The Montana native traveled to Puerto Rico to join relief efforts in the aftermath of Hurricane Hugo, a fierce storm that made landfall as a major hurricane in both the Caribbean and the United States. Just a few weeks later, Alice united with the Red Cross in San Francisco to respond to the devastating Loma Prieta earthquake which injured thousands and claimed the lives of more than 60.
Nearly 30 years later, Alice reunited with her Red Cross family in Goldsboro, NC after Hurricane Florence produced catastrophic flooding across the Carolinas. During her Hurricane Florence deployment, Alice worked with a volunteer relations team, traveling across the affected region to ensure volunteers exemplified the core values of the Red Cross.
While her responsibilities are focused on volunteers, she embodies the mission of the Red Cross to alleviate suffering in all of her interactions. When stopping for directions at a convenience store in North Carolina, Alice’s badge drew attention from a patron and a cashier who both suffered home damage as a result of Florence. Alice connected each with the Red Cross.
“I was glad that we just happened to stop there for directions,” Alice said.
Alice is no stranger to North Carolina. Two years ago, she deployed as a member of the disaster response team for Hurricane Matthew. The Goldsboro Parks and Recreation’s Herman Park Center was home to the Red Cross’s headquarters during Hurricane Mattew and it opened its doors for the Red Cross again during Florence. Upon arriving in Goldsboro this September, Alice felt like she was at a family reunion because she recognized Red Cross volunteers and parks and recreation employees.

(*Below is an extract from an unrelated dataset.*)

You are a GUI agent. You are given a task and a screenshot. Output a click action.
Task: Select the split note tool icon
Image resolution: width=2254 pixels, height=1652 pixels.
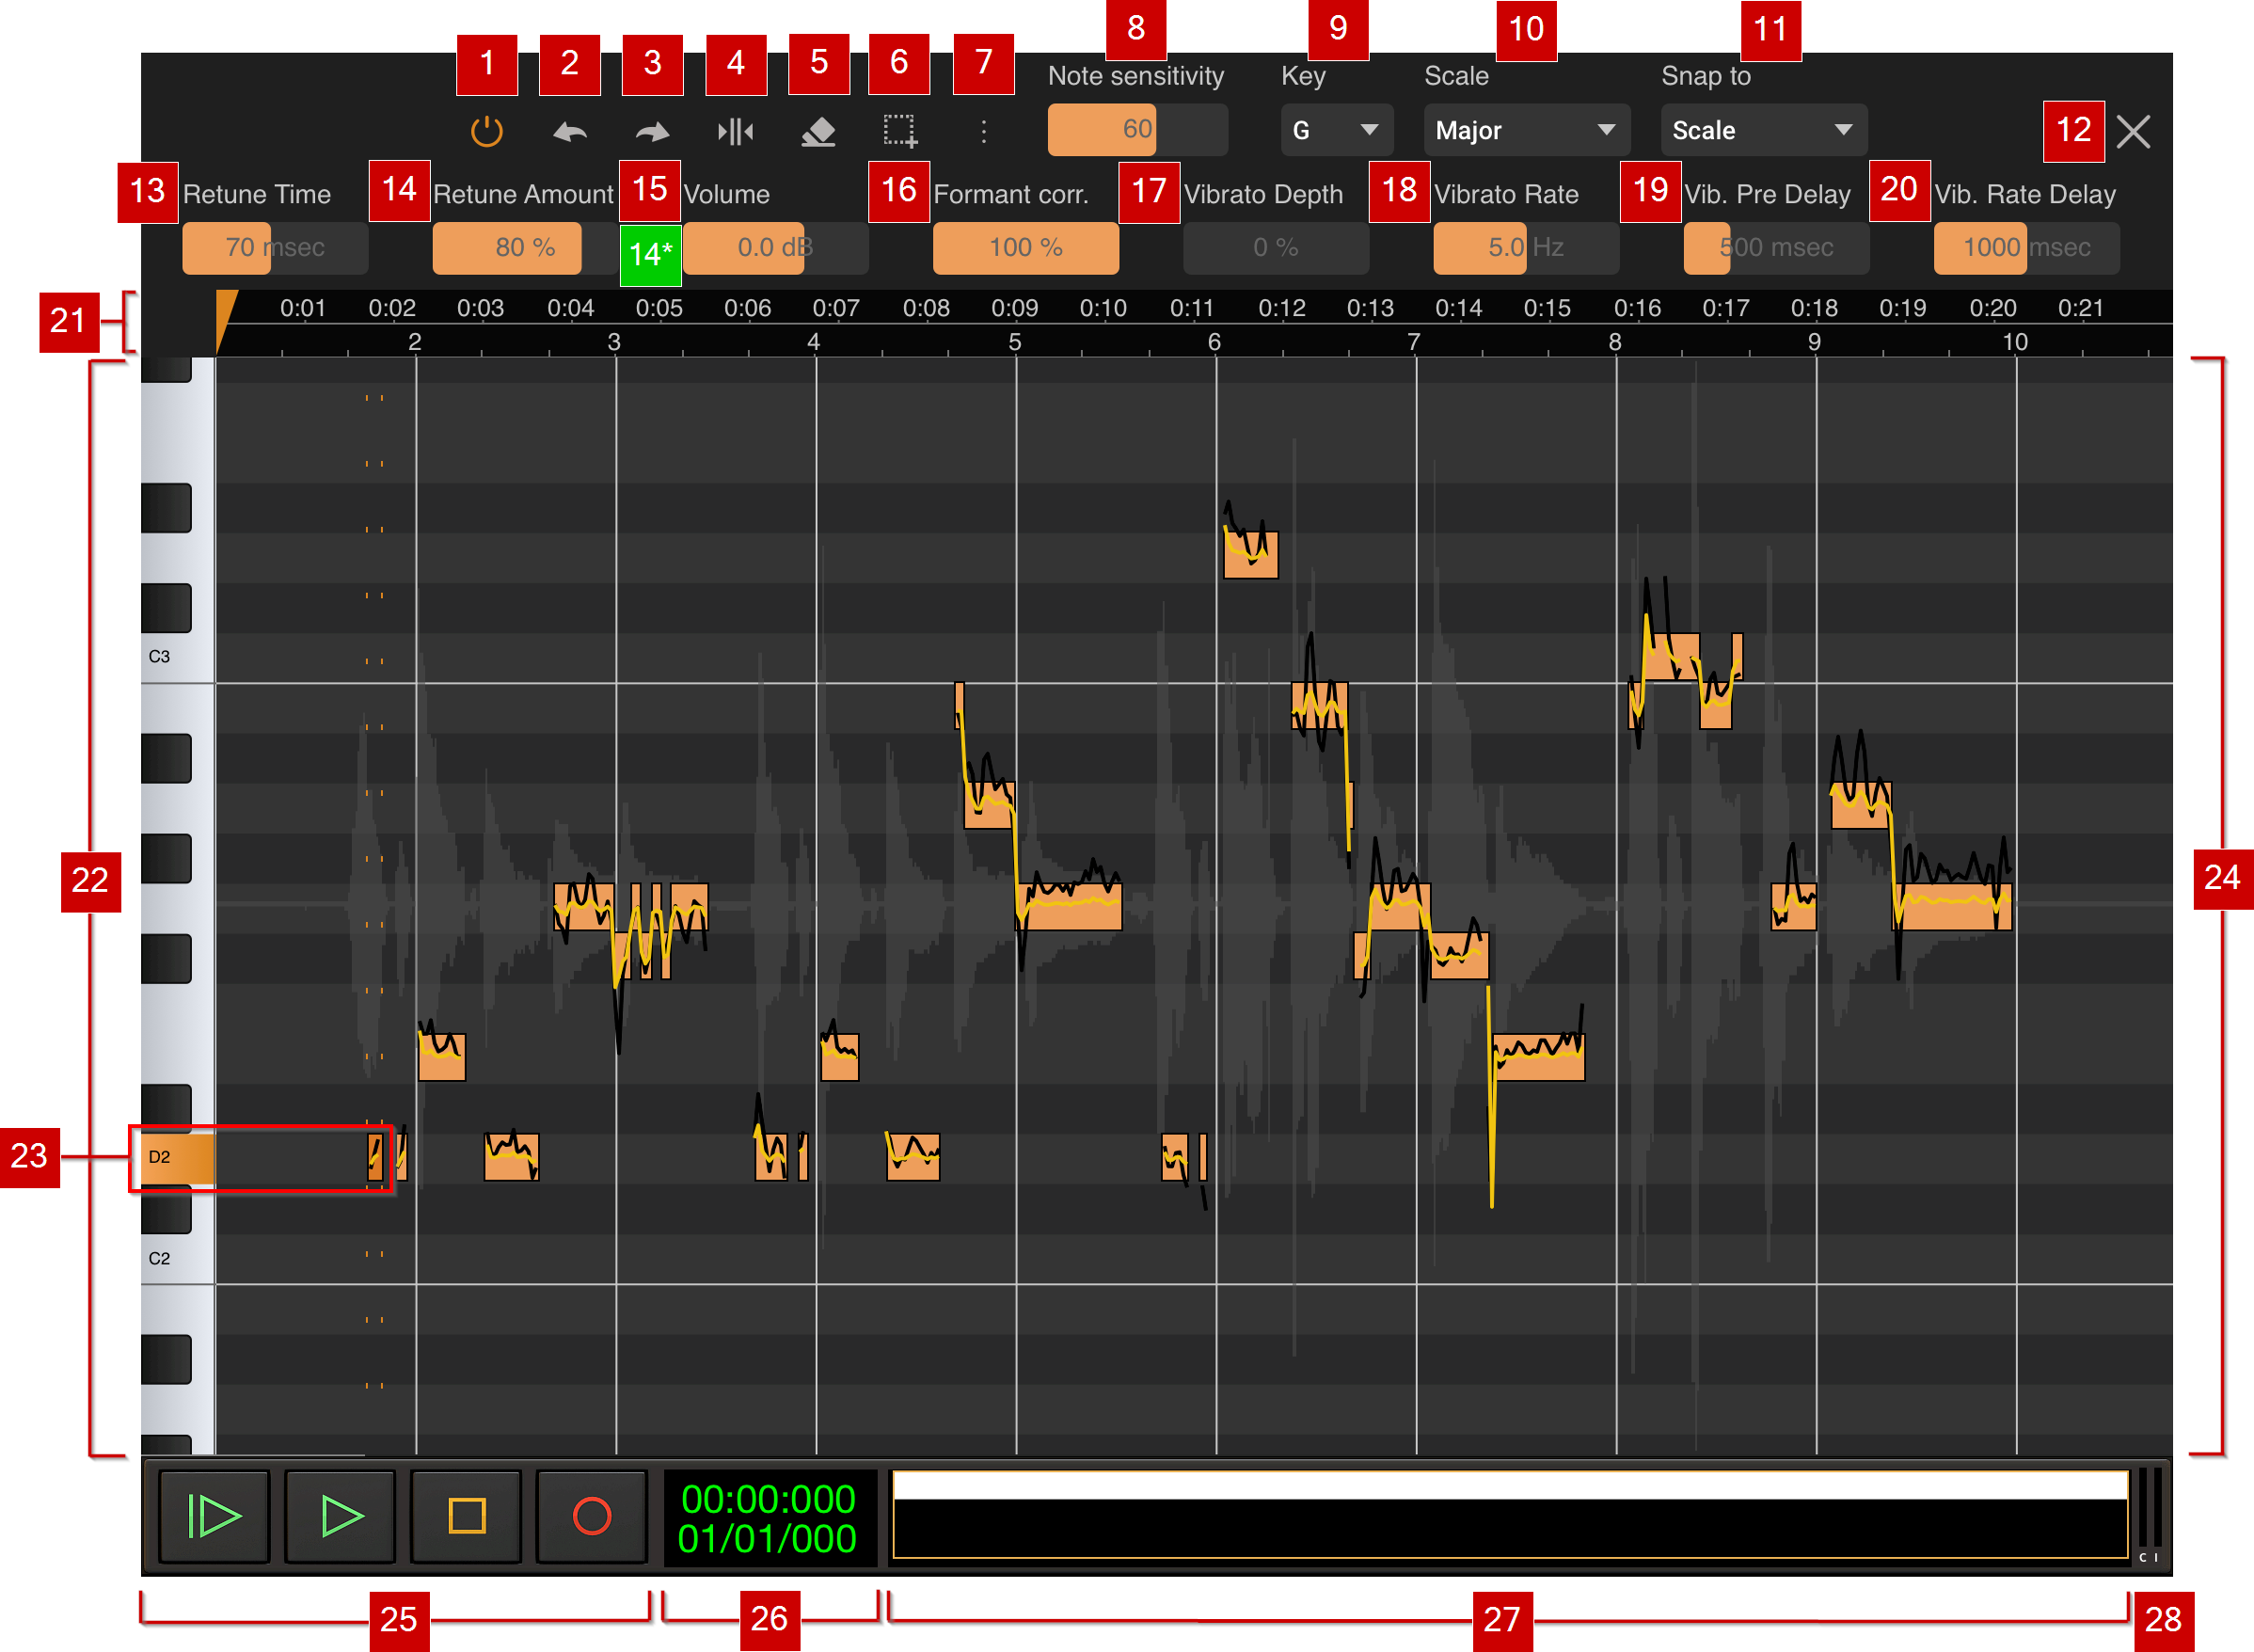[x=736, y=131]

Before Alice started deploying to major disasters, she served as a Red Cross volunteer by responding to local home fires. It is from this time that she recalls one of her most precious memories. At the scene of a fire, a distraught homeowner came up to Alice and asked if she could hug her. Alice compassionately obliged and remembers the sooty handprints left on the white knit dress she happened to be wearing.
At 74 years old, Alice does not see herself hanging up her Red Cross boots anytime soon.

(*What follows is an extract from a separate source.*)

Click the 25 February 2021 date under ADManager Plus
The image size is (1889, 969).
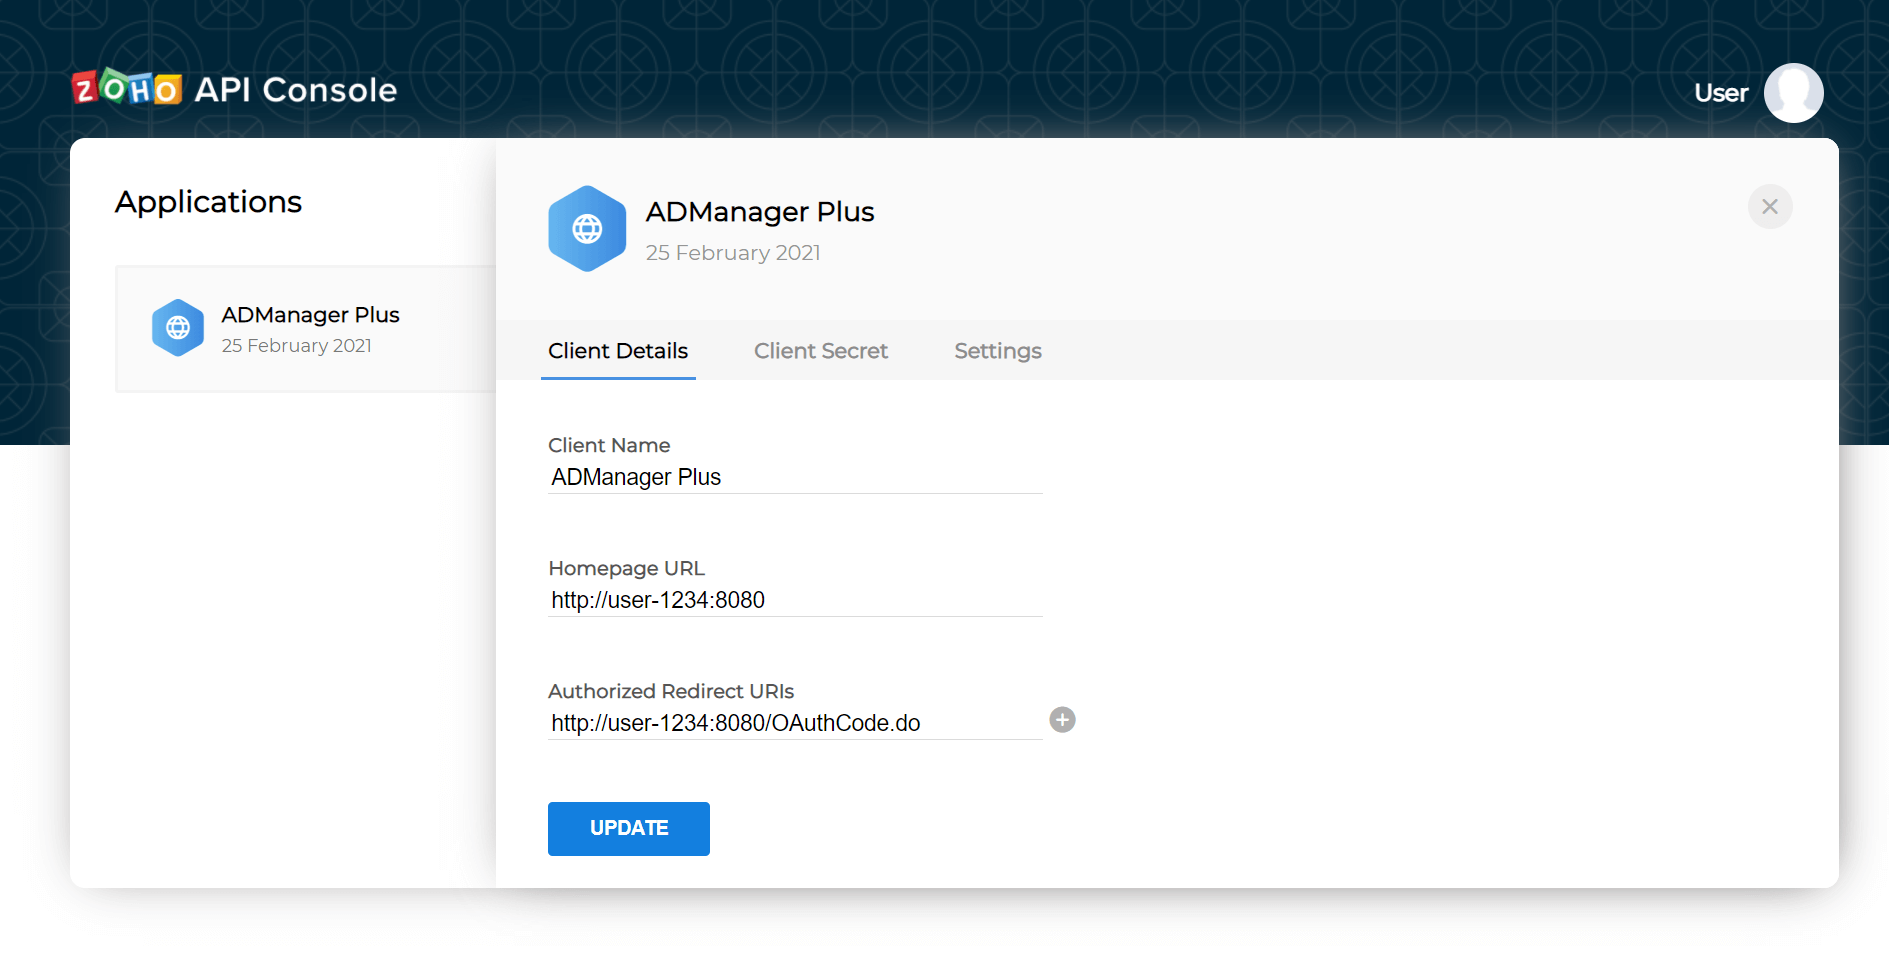[296, 345]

She adds, “I’m taking away more than I’m giving, it’s almost selfish.”
PHOTO:Alice Klundt shares Red Cross memories during her disaster relief deployment to Goldsboro, N.C. Photo by Sharon Penn/American Red Cross.
Louisa Rodriguez has been volunteering with the Red Cross for many years. Over three decades, to be exact.
Most recently, she’s been lending a hand in Puerto Rico for Hurricanes Irma and Maria, and in North Carolina, for Hurricane Florence. The work can be difficult but knowing that she’s making a difference is what keeps Louisa coming back to the Red Cross year after year.
When you meet Louisa, it’s easy to understand why people open up to her. Her warm, welcoming personality combined with her ability to empathise puts people at ease. It’s this skill that allows her to reach out to people in their time of need, imparting information that is key to their recovery process.
“People talk to me without knowing me and it’s just—they open up to me,” Louisa said. “And they tell me things and I say ‘okay, this is what you have to do.’”
Louisa has been working with a Red Cross damage assessment team, checking in on people that may have sustained damage to their home due to Hurricane Florence. It wasn’t long ago that Louisa found herself in similar circumstances. She, too, was impacted by a hurricane. It gives her a unique perspective on what people might be going through.
“I say I understand. I understand what you’re going through because I was also a victim of a hurricane, and I know how it feels. I can tell you that because I’ve been there too. And I know how difficult it is,” Louisa said.
This volunteer will continue to come back as long as she can. The strength and resilience of people going through disasters is inspiring, and she said she’s honored to be a part of their recovery process.
“I have given them hope. And that’s the most important thing. That you leave them with hope,” Louisa said.